Implementation:NVIDIA TransformerEngine DelayedScaling Recipe
| Field | Value |
|---|---|
| Page Type | Implementation |
| Repository | NVIDIA TransformerEngine |
| Source File | transformer_engine/common/recipe/__init__.py (L121-220)
|
| Import | from transformer_engine.common.recipe import DelayedScaling
|
| Implements | Principle:NVIDIA_TransformerEngine_FP8_Delayed_Scaling |
| Requires Environment | Environment:NVIDIA_TransformerEngine_CUDA_Toolkit_Requirements |
Overview
Concrete FP8 recipe configuration for delayed scaling provided by TransformerEngine.
Description
DelayedScaling is a frozen pydantic dataclass that configures the delayed scaling FP8 quantization strategy. It specifies the FP8 format (HYBRID by default), amax history length, computation algorithm, and margin. This recipe is passed to te.autocast(recipe=...) to enable FP8 training with delayed scaling.
As a frozen dataclass, DelayedScaling instances are immutable after construction. All configuration must be provided at instantiation time. The class inherits from Recipe, the base class for all TransformerEngine FP8 recipes.
Usage
Use DelayedScaling as the default recipe for FP8 training. It is the recommended starting point for most workloads:
- Instantiate with desired parameters (or use defaults for a standard configuration).
- Pass the instance to
te.autocast(recipe=recipe). - The recipe is read by TE modules during their forward pass to determine scaling behavior.
Code Reference
Source Location
| Attribute | Detail |
|---|---|
| File | transformer_engine/common/recipe/__init__.py
|
| Class | DelayedScaling
|
| Lines | L121-220 |
| Base Class | Recipe
|
Signature
@dataclass(frozen=True)
class DelayedScaling(Recipe):
margin: int = 0
fp8_format: Format = Format.HYBRID
amax_history_len: int = 1024
amax_compute_algo: str = "max"
reduce_amax: bool = True
fp8_dpa: bool = False
fp8_mha: bool = False
Key Parameters
| Parameter | Type | Default | Description |
|---|---|---|---|
margin |
int |
0 |
Safety margin for scaling factor computation.

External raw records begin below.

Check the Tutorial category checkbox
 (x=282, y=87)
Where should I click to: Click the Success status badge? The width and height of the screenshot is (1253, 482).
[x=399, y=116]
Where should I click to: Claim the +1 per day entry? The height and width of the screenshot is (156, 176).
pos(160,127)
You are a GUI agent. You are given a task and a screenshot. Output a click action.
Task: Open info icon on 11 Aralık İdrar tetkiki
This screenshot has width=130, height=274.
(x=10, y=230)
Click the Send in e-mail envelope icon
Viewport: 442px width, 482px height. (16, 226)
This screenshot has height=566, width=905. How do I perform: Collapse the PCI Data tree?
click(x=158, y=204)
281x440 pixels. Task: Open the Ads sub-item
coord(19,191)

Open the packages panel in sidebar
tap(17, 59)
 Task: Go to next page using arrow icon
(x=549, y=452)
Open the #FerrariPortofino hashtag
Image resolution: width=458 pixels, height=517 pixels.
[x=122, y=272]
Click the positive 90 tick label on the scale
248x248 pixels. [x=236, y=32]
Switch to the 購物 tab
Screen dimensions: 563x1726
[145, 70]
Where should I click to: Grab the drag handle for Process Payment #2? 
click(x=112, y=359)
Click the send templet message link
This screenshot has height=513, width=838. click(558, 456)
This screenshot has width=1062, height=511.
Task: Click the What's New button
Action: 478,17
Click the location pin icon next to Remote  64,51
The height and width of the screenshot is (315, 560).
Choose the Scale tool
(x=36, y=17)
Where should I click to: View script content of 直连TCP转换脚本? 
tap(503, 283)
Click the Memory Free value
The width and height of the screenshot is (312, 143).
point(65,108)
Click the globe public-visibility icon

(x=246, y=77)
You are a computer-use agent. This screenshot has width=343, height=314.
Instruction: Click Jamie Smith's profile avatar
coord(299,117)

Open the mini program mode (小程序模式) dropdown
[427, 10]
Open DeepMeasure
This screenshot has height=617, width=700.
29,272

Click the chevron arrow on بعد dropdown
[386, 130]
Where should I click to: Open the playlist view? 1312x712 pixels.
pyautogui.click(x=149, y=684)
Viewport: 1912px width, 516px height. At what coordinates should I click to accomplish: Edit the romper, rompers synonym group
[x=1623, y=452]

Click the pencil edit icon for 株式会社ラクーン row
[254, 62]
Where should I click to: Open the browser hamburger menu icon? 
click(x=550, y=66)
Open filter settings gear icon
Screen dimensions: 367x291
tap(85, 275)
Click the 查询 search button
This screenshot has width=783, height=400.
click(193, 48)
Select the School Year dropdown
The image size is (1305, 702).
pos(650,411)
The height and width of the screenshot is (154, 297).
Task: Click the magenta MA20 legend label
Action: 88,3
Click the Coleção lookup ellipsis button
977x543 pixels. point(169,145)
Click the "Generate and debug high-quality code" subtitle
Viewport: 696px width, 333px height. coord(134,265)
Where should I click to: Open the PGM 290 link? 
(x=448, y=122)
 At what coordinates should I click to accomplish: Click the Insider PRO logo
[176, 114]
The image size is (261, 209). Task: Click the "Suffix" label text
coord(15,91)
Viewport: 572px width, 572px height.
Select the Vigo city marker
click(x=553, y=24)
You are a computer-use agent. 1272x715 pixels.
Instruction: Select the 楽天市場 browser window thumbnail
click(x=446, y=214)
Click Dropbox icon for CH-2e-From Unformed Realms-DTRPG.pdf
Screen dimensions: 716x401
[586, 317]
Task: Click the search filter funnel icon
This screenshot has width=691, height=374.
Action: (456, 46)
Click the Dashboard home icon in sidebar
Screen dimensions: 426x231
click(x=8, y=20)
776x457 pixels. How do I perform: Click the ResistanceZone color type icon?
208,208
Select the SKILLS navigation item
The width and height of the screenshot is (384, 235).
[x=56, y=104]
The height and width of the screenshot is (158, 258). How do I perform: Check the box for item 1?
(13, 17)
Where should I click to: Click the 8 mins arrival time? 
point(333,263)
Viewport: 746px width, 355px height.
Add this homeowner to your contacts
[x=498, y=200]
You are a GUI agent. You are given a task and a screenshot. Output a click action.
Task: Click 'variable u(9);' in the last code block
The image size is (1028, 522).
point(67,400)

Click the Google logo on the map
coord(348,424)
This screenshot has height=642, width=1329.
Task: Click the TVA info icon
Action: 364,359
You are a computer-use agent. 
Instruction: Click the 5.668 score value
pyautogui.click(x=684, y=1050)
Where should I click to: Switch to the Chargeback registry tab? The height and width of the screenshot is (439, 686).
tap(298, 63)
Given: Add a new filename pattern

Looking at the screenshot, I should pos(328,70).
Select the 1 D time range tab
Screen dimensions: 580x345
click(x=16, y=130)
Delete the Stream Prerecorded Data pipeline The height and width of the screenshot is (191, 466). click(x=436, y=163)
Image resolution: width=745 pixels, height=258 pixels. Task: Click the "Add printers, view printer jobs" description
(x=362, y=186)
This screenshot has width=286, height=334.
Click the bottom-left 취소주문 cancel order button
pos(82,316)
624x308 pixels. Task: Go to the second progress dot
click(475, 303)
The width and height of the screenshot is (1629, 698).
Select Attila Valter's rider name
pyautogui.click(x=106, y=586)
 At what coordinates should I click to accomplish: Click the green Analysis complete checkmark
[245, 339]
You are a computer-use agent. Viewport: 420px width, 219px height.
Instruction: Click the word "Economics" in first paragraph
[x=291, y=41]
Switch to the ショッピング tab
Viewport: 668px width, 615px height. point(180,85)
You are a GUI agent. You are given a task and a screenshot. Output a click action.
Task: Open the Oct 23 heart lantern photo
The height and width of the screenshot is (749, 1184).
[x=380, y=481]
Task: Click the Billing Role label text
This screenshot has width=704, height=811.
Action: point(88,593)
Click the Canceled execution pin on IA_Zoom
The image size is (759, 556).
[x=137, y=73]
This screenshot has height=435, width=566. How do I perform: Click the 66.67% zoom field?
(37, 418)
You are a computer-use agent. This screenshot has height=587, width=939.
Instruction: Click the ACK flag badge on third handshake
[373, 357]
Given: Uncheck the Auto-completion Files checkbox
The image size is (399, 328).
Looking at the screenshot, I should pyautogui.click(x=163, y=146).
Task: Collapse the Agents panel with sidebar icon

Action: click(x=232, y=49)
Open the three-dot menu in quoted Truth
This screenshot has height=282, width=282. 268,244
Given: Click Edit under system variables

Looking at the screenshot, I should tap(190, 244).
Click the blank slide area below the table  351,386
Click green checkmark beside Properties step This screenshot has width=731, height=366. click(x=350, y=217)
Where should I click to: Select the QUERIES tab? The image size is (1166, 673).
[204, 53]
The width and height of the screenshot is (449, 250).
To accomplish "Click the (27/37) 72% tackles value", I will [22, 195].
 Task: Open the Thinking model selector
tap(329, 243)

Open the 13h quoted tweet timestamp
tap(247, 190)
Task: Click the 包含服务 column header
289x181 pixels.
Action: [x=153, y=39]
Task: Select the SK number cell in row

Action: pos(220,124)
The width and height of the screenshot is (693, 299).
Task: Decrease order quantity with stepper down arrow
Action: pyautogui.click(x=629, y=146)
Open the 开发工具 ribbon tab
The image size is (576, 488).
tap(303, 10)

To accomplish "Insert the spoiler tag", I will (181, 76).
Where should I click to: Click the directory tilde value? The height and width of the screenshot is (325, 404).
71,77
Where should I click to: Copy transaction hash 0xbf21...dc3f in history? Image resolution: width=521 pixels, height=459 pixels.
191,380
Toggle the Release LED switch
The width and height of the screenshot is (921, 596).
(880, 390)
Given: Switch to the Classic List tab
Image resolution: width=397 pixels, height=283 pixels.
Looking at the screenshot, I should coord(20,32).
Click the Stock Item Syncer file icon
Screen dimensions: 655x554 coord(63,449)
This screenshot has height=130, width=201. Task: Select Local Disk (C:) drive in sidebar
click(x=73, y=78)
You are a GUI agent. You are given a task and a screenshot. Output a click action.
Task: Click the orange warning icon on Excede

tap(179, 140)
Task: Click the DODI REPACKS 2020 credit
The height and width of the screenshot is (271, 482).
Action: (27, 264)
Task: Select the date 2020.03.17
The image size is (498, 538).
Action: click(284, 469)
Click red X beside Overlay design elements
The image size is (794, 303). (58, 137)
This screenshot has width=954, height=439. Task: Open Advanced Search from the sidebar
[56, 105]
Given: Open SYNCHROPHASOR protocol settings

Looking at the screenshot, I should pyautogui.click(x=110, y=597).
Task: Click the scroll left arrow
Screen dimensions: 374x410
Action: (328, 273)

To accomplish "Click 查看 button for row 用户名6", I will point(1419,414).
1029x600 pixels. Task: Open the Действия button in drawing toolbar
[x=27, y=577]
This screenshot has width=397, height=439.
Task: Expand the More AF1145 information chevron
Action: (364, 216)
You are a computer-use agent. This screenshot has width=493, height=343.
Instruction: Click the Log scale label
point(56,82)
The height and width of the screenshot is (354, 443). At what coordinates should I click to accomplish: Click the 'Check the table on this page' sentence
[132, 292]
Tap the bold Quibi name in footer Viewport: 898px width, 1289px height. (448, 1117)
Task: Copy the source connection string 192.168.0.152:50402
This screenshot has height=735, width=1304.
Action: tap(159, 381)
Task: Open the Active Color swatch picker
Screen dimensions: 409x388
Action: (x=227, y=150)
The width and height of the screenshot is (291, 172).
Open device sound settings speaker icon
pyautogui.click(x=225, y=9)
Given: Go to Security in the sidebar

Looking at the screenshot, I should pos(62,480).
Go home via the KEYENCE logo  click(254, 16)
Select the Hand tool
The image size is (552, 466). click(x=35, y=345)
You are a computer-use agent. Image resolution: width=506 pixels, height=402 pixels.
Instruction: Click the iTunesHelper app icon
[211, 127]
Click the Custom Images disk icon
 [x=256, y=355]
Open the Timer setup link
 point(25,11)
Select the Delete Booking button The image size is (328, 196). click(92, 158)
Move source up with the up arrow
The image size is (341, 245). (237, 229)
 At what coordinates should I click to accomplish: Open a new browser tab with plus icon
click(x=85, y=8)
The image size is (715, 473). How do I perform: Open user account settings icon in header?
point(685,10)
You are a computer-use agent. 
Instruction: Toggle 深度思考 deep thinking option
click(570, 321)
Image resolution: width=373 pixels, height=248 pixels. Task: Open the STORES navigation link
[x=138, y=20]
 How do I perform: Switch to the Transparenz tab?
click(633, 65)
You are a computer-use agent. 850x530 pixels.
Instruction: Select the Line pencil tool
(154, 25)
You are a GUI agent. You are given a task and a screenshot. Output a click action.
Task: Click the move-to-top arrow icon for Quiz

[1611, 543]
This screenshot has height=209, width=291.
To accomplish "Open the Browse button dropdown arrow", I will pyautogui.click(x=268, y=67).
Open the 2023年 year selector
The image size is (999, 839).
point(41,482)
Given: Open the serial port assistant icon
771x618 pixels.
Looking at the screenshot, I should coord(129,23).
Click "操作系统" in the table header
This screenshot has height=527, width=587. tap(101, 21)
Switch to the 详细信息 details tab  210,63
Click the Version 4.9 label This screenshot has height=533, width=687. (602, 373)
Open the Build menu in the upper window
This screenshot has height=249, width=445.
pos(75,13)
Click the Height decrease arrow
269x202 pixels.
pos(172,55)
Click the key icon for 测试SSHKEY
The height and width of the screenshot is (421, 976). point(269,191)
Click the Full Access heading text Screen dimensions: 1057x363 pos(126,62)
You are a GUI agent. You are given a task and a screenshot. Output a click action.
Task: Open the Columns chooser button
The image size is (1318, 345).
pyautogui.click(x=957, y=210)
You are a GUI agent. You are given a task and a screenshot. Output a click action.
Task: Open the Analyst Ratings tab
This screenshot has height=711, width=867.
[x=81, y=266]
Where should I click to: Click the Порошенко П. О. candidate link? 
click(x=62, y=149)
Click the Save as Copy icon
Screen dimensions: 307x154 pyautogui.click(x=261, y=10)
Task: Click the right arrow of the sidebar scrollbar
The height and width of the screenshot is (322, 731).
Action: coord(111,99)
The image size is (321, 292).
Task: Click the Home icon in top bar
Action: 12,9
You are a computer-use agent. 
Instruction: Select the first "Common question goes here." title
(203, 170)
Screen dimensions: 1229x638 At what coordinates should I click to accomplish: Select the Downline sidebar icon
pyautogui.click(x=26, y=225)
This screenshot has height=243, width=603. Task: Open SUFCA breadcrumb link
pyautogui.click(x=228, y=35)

The scaling factor is divided by 2^margin, reducing the effective FP8 range to provide headroom against overflow.
|
fp8_format |
Format |
Format.HYBRID |
The FP8 format to use. HYBRID uses E4M3 for forward and E5M2 for backward. E4M3 and E5M2 use the same format for both passes.
|
amax_history_len |
int |
1024 |
Length of the amax history buffer. Larger values produce more stable but less responsive scaling factors. |
amax_compute_algo |
str |
"max" |
Algorithm to compute effective amax from history. Options: "max" (maximum over history) or "most_recent" (last recorded value).
|
reduce_amax |
bool |
True |
Whether to synchronize (all-reduce) amax values across distributed ranks. Set to True for data-parallel or tensor-parallel training.
|
fp8_dpa |
bool |
False |
Enable FP8 execution for dot-product attention (the QK^T computation). |
fp8_mha |
bool |
False |
Enable FP8 execution for the full multi-head attention block, including the attention output projection. |
I/O Contract
Input
| Input | Type | Description |
|---|---|---|
margin |
int |
Scaling factor safety margin. |
fp8_format |
Format |
FP8 format selection (HYBRID, E4M3, or E5M2). |
amax_history_len |
int |
Size of the rolling amax history buffer. |
amax_compute_algo |
str |
Algorithm for deriving effective amax from history. |
reduce_amax |
bool |
Whether to all-reduce amax across distributed ranks. |
fp8_dpa |
bool |
Enable FP8 dot-product attention. |
fp8_mha |
bool |
Enable FP8 multi-head attention. |
Output
| Output | Type | Description |
|---|---|---|
| Recipe object | DelayedScaling |
An immutable recipe instance passed to te.autocast(recipe=...). Consumed by TE modules to configure FP8 scaling behavior during the forward and backward passes.
|
Usage Examples
Default Configuration
from transformer_engine.common.recipe import DelayedScaling
# All defaults: HYBRID format, history length 1024, "max" algorithm
recipe = DelayedScaling()
Custom History and Algorithm
from transformer_engine.common.recipe import DelayedScaling, Format
recipe = DelayedScaling(
fp8_format=Format.HYBRID,
amax_history_len=1024,
amax_compute_algo="max",
)
With Safety Margin
from transformer_engine.common.recipe import DelayedScaling, Format
# Use margin=2 for extra headroom against overflow
recipe = DelayedScaling(
fp8_format=Format.HYBRID,
margin=2,
amax_history_len=512,
amax_compute_algo="most_recent",
)
With FP8 Attention Enabled
from transformer_engine.common.recipe import DelayedScaling
recipe = DelayedScaling(
fp8_dpa=True,
fp8_mha=True,
)
Full Training Loop Example
import transformer_engine.pytorch as te
from transformer_engine.common.recipe import DelayedScaling, Format
recipe = DelayedScaling(
fp8_format=Format.HYBRID,
amax_history_len=1024,
amax_compute_algo="max",
)
model = te.TransformerLayer(
hidden_size=1024,
ffn_hidden_size=4096,
num_attention_heads=16,
)
optimizer = torch.optim.Adam(model.parameters(), lr=1e-4)
for batch in dataloader:
optimizer.zero_grad()
with te.autocast(enabled=True, recipe=recipe):
output = model(batch["input"])
loss = loss_fn(output, batch["target"])
loss.backward()
optimizer.step()
Related Pages
- Principle:NVIDIA_TransformerEngine_FP8_Delayed_Scaling -- The principle describing delayed scaling for FP8.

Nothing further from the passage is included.